### WHAT YOU ARE ASKED TO DO
Could you repeat exactly the lines below, from the line containing "Open the 完善个人信息 navigation menu" through the last one, both included, while leaving out any pictures?

### EXERCISE MATERIAL

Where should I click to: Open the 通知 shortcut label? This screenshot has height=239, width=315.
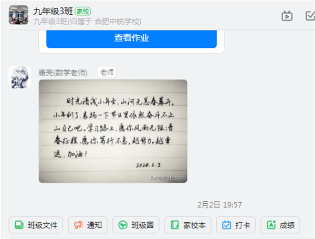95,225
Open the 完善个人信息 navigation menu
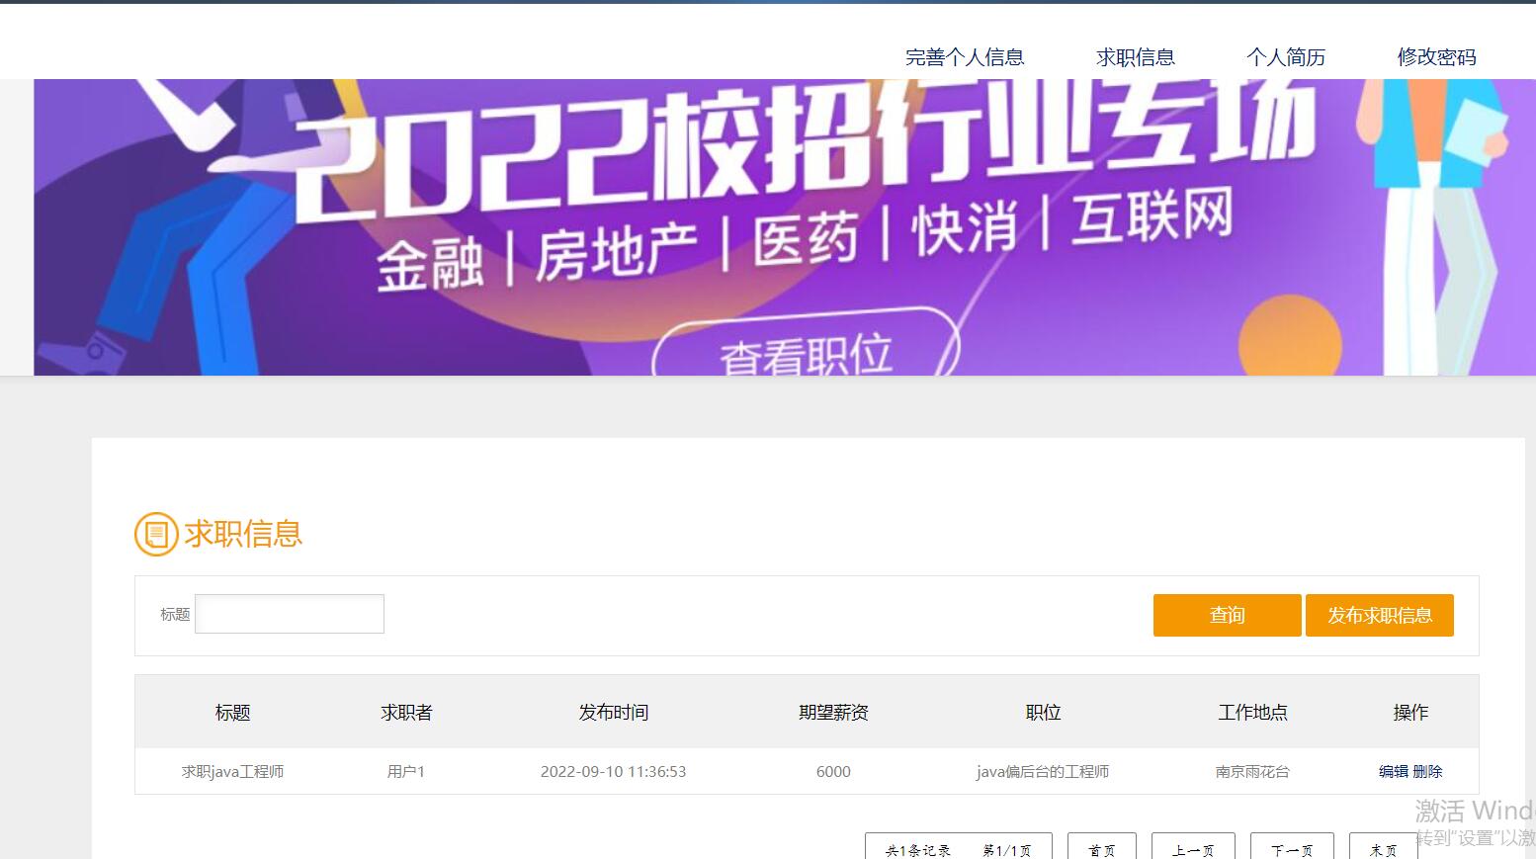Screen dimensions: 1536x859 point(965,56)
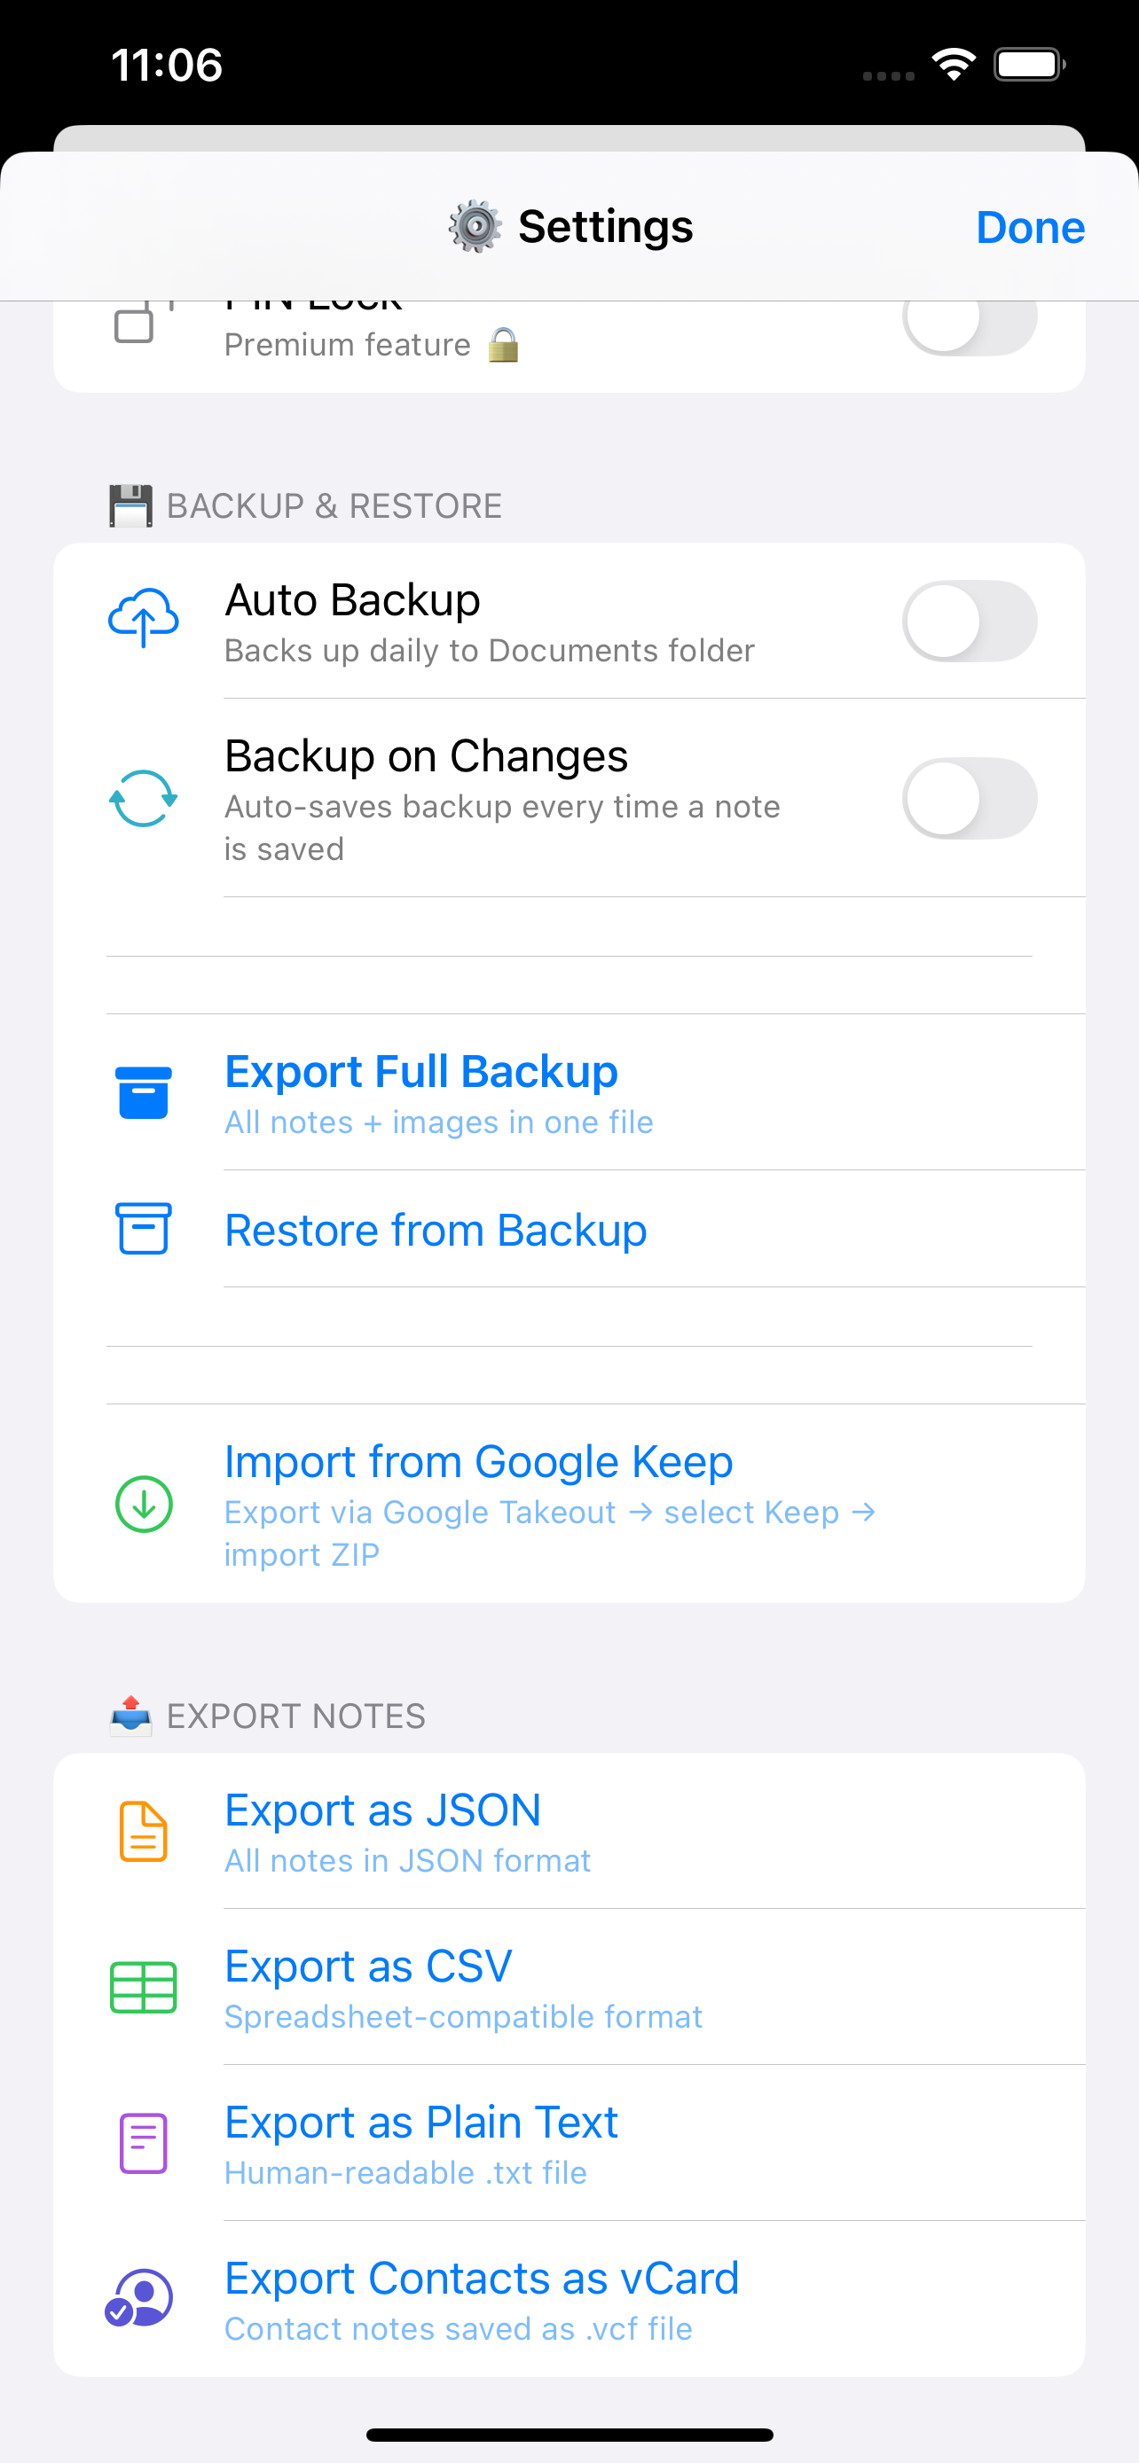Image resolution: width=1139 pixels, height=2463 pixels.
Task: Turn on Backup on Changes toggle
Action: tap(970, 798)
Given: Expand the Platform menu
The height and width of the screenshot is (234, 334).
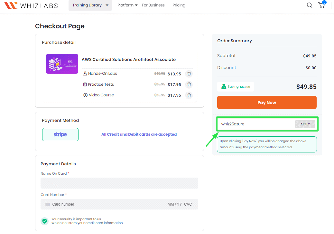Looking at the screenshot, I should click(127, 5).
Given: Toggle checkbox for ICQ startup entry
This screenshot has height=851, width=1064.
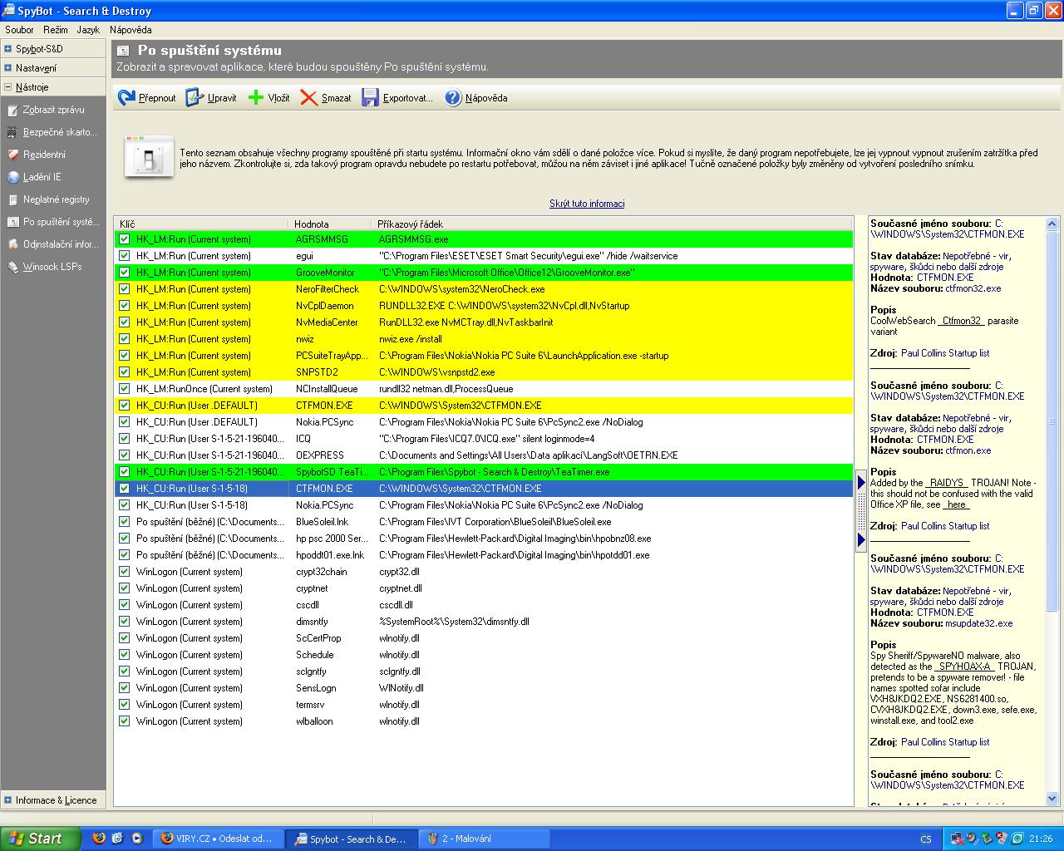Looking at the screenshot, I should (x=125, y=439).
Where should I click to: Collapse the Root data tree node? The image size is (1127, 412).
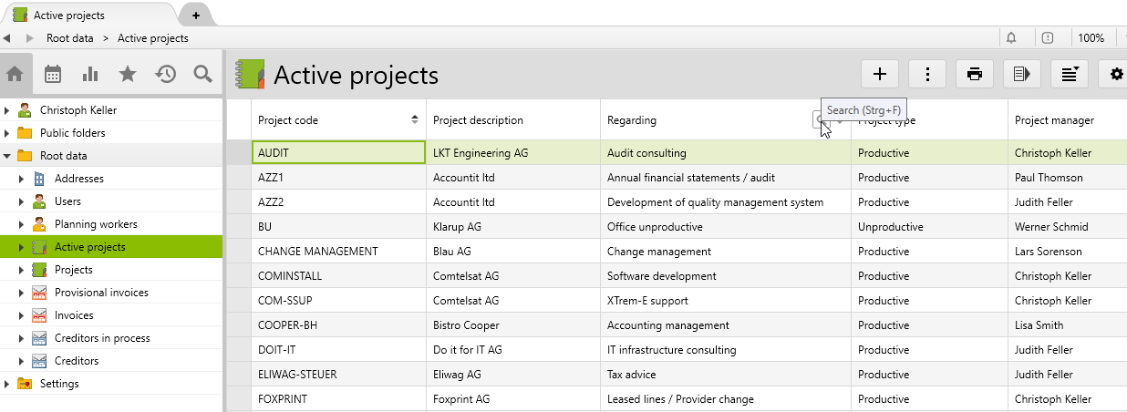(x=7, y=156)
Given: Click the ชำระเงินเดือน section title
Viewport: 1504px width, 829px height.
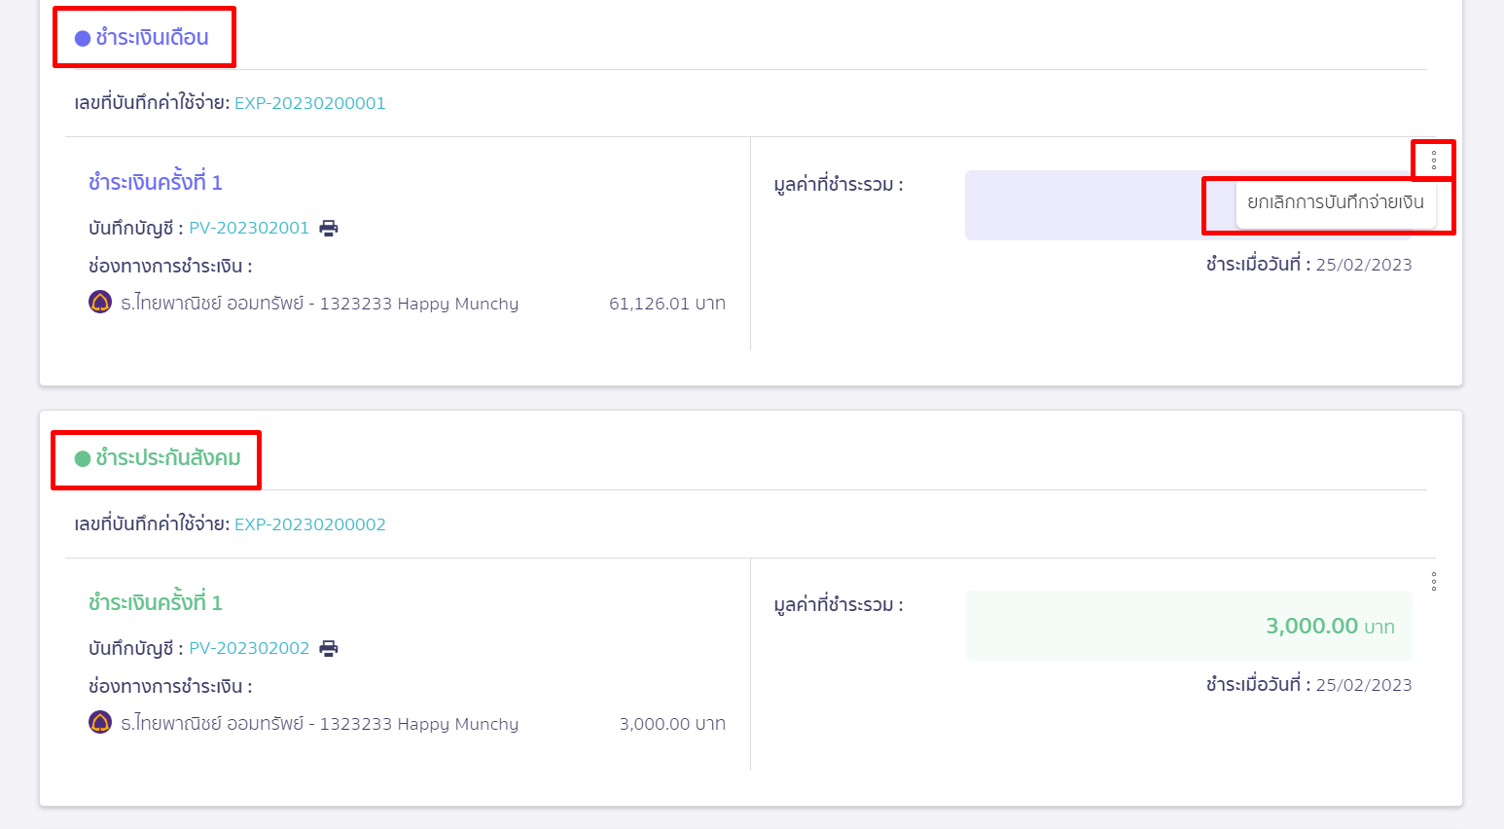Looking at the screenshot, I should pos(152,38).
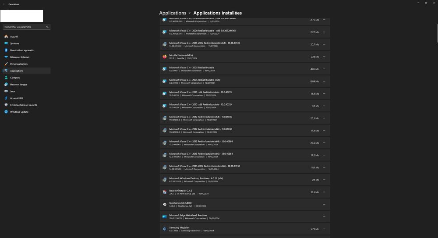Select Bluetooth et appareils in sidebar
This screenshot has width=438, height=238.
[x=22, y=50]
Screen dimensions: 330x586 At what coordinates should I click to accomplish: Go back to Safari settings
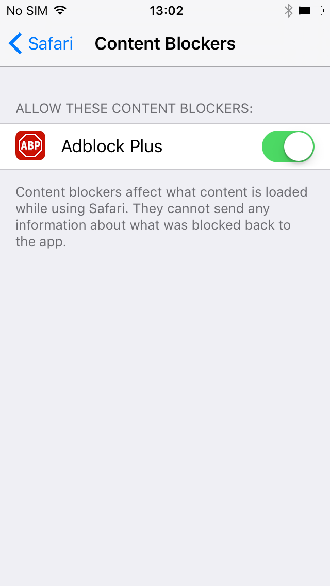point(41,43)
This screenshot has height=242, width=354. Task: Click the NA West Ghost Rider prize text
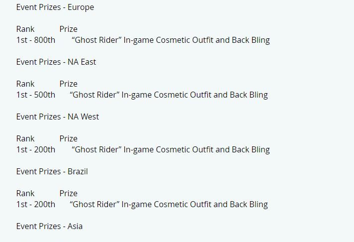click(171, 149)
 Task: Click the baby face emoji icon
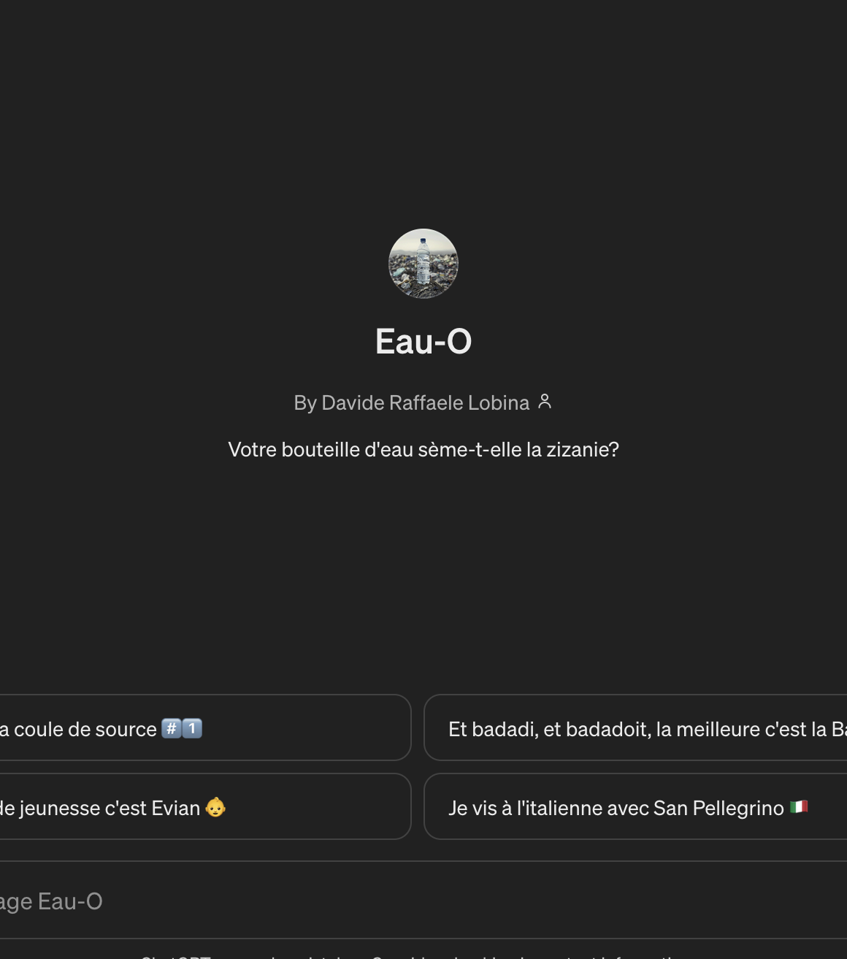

### RESPONSE
Open the 完善个人信息 navigation menu
Screen dimensions: 1536x859 point(965,56)
Image resolution: width=1139 pixels, height=2463 pixels.
Task: Turn on Backup on Changes toggle
Action: tap(970, 798)
Given: Expand the Platform menu
The height and width of the screenshot is (234, 334).
Looking at the screenshot, I should click(127, 5).
Given: Toggle checkbox for ICQ startup entry
This screenshot has height=851, width=1064.
Looking at the screenshot, I should (x=125, y=439).
Where should I click to: Collapse the Root data tree node? The image size is (1127, 412).
(x=7, y=156)
Given: Click the ชำระเงินเดือน section title
Viewport: 1504px width, 829px height.
Looking at the screenshot, I should pos(152,38).
Select Bluetooth et appareils in sidebar
This screenshot has width=438, height=238.
[x=22, y=50]
Screen dimensions: 330x586 At what coordinates should I click to accomplish: Go back to Safari settings
point(41,43)
This screenshot has height=242, width=354. Task: Click the NA West Ghost Rider prize text
click(171, 149)
 Task: Click the baby face emoji icon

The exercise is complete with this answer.